Her zaman her şeyi bilirsin; ama bunun bir yolu olmalı bilirsin de ne kadar karşıya hitap edersin hâkimiyet yeteneğin nedir? İkna etmek gerçekten zor bir sanat her ne kadar kitap kurdu olsan da
Ne kadar sevgi satırcığı yeşerse de içinde ağaç olur kurur gidersin…/
Her şeyde her yerde ahkâm kesersin hep mükemmelsin hep kraliçe ama pratikte ne bir zekâ kırıntısı kalır sende ne de hayata dair bir anlam… Hayata anlam yüklemek zordur önce ego denilen o şişkin duyguyu törpülemek lazım yoksa kitap ayraçlarında kalır adın sadece…
Demem o ki!

◆ ◆ ◆ ◆

-- Kısa görev a --
Listede "Focus the Search Custom Presentations field" ifadesini içeren satırdan "pyautogui.click(x=1119, y=221)" ifadesini içeren satıra kadar, her iki uç satır dahil, tüm satırları değiştirmeden alıntılayın.

◆ ◆ ◆ ◆

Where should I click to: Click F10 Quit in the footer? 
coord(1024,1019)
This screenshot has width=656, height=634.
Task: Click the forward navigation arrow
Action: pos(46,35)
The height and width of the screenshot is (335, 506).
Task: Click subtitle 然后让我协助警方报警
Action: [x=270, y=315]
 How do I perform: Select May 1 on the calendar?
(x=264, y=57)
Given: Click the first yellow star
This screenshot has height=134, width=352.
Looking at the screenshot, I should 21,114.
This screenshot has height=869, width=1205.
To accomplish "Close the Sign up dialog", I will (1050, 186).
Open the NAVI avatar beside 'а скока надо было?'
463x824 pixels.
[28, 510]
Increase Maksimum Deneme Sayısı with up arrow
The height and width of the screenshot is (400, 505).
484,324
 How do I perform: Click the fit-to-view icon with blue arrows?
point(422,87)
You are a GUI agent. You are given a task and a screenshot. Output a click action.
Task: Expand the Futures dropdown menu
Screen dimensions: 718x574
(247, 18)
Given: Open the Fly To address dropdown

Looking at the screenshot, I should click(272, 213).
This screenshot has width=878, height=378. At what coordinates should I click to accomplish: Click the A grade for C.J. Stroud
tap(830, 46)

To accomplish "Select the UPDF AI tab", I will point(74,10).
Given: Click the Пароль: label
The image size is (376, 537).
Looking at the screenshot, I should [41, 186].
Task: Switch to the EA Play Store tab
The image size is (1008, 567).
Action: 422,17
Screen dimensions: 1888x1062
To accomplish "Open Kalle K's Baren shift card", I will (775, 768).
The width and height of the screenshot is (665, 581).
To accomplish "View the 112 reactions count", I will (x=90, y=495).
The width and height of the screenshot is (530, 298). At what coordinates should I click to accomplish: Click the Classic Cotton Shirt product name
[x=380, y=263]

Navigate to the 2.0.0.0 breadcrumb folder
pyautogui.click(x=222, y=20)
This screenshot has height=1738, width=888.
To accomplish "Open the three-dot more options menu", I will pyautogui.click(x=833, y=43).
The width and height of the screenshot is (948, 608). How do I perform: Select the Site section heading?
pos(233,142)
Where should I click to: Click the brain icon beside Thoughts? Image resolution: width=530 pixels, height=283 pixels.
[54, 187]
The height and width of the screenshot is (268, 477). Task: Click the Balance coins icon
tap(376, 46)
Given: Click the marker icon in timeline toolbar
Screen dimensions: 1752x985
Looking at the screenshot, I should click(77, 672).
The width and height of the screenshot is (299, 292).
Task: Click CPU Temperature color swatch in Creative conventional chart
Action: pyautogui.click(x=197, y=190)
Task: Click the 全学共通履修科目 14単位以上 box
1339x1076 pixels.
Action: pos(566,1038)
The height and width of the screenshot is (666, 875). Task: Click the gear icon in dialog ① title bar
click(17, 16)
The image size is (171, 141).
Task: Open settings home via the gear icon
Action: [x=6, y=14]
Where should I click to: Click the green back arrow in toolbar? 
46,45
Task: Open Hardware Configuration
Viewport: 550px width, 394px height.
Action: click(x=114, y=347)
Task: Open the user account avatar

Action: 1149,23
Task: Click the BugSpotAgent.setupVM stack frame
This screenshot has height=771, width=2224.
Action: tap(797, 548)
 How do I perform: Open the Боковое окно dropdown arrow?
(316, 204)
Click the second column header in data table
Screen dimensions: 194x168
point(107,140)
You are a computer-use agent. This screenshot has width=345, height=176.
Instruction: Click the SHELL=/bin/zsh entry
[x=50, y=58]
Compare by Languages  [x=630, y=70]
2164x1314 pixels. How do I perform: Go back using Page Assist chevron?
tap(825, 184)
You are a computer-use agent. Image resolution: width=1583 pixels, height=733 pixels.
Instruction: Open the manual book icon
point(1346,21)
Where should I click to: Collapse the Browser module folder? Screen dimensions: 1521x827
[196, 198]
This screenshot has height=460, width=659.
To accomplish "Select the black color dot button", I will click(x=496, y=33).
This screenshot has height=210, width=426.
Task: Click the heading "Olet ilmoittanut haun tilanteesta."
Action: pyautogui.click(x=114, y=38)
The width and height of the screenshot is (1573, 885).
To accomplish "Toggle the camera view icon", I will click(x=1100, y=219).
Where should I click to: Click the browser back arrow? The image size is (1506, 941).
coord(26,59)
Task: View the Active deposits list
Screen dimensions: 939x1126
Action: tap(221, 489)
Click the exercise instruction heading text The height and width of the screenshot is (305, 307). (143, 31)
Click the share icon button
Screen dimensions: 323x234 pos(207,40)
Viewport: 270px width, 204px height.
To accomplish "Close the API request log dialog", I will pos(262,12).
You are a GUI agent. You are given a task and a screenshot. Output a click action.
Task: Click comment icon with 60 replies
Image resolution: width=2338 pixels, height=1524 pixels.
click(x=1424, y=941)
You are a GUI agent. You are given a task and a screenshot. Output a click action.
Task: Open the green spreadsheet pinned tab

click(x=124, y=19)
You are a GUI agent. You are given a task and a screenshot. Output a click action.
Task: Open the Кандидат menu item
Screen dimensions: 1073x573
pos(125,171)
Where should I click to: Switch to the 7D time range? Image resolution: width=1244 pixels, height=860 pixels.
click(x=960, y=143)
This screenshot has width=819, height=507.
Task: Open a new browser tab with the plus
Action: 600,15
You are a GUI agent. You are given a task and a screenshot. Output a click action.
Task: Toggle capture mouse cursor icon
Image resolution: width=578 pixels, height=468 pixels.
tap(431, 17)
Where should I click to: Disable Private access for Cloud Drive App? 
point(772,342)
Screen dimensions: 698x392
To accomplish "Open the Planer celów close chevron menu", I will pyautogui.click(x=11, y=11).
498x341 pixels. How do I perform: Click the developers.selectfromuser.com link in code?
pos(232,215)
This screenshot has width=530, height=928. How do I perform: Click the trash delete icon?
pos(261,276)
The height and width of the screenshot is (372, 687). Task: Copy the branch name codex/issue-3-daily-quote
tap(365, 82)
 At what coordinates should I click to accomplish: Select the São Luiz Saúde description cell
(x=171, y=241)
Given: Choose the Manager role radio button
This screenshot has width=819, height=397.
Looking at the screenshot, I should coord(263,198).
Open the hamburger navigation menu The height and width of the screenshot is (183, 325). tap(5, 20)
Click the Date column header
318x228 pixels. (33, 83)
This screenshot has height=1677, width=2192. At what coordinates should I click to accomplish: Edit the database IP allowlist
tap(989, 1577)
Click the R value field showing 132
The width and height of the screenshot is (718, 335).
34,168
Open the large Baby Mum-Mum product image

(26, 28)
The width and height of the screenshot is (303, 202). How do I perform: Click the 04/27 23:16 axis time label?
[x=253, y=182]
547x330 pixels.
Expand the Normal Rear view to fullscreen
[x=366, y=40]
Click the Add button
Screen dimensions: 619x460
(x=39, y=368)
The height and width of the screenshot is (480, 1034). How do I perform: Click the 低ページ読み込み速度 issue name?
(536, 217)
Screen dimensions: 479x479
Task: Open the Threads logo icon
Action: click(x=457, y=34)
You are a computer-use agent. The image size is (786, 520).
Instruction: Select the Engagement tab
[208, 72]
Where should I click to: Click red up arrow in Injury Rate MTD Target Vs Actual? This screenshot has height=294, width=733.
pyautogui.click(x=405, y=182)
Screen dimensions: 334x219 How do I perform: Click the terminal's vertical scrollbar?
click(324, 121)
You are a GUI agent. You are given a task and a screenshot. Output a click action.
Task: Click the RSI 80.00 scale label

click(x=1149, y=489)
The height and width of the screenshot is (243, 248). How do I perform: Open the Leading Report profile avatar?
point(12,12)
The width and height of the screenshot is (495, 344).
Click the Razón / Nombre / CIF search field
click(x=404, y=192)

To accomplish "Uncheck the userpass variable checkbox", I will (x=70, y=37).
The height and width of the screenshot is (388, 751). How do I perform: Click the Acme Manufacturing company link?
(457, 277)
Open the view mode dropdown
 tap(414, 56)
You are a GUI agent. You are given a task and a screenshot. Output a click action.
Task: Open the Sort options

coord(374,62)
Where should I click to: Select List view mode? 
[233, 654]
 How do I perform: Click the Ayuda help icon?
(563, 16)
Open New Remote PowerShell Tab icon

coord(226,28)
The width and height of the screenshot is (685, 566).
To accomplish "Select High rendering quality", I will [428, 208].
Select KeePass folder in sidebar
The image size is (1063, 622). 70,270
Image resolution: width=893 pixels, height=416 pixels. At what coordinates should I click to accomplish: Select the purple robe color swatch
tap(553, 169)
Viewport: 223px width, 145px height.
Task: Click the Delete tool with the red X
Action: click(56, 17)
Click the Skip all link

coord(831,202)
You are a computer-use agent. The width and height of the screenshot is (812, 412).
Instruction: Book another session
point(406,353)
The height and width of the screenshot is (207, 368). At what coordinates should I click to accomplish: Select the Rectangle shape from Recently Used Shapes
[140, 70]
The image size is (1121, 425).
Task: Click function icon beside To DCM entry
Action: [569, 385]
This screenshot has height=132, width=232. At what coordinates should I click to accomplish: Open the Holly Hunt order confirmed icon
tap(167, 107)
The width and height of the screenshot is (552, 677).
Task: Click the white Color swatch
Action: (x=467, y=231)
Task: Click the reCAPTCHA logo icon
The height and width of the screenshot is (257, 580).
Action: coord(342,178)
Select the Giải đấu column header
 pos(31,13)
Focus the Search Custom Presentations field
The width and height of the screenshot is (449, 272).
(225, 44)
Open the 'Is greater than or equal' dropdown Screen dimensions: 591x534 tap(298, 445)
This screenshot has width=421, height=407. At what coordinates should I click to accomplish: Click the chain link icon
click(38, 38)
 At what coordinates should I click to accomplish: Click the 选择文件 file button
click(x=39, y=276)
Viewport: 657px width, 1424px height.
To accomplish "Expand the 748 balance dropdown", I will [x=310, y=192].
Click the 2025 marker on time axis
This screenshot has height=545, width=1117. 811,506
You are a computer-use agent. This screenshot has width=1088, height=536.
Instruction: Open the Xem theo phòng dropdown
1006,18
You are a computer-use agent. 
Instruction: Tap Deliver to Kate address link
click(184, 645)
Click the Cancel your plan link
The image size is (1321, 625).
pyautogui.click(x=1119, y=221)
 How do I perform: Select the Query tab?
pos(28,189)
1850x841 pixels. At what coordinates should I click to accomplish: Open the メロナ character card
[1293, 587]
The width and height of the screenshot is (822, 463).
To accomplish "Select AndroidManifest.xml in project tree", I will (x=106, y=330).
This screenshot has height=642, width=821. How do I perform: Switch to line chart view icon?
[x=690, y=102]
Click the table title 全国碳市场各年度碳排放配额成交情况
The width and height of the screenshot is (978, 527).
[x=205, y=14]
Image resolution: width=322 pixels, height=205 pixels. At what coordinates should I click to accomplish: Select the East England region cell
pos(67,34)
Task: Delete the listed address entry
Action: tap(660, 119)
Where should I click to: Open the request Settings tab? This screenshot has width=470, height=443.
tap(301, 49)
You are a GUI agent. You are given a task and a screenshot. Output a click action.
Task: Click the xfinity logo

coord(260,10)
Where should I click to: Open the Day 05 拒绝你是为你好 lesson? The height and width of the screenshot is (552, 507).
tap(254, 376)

◆ ◆ ◆ ◆

-- Kısa görev b --
Belge metninde "Her zaman her" ile başlayıp "Demem o ki!" ile biten bölümü birebir yazın.

-- Alıştırma çözümü a --
Focus the Search Custom Presentations field
The width and height of the screenshot is (449, 272).
(225, 44)
Open the 'Is greater than or equal' dropdown Screen dimensions: 591x534 tap(298, 445)
This screenshot has width=421, height=407. At what coordinates should I click to accomplish: Click the chain link icon
click(38, 38)
 At what coordinates should I click to accomplish: Click the 选择文件 file button
click(x=39, y=276)
Viewport: 657px width, 1424px height.
To accomplish "Expand the 748 balance dropdown", I will [x=310, y=192].
Click the 2025 marker on time axis
This screenshot has height=545, width=1117. 811,506
You are a computer-use agent. This screenshot has width=1088, height=536.
Instruction: Open the Xem theo phòng dropdown
1006,18
You are a computer-use agent. 
Instruction: Tap Deliver to Kate address link
click(184, 645)
Click the Cancel your plan link
The image size is (1321, 625).
pyautogui.click(x=1119, y=221)

-- Alıştırma çözümü b --
Her zaman her şeyi bilirsin; ama bunun bir yolu olmalı bilirsin de ne kadar karşıya hitap edersin hâkimiyet yeteneğin nedir? İkna etmek gerçekten zor bir sanat her ne kadar kitap kurdu olsan da
Ne kadar sevgi satırcığı yeşerse de içinde ağaç olur kurur gidersin…/
Her şeyde her yerde ahkâm kesersin hep mükemmelsin hep kraliçe ama pratikte ne bir zekâ kırıntısı kalır sende ne de hayata dair bir anlam… Hayata anlam yüklemek zordur önce ego denilen o şişkin duyguyu törpülemek lazım yoksa kitap ayraçlarında kalır adın sadece…
Demem o ki!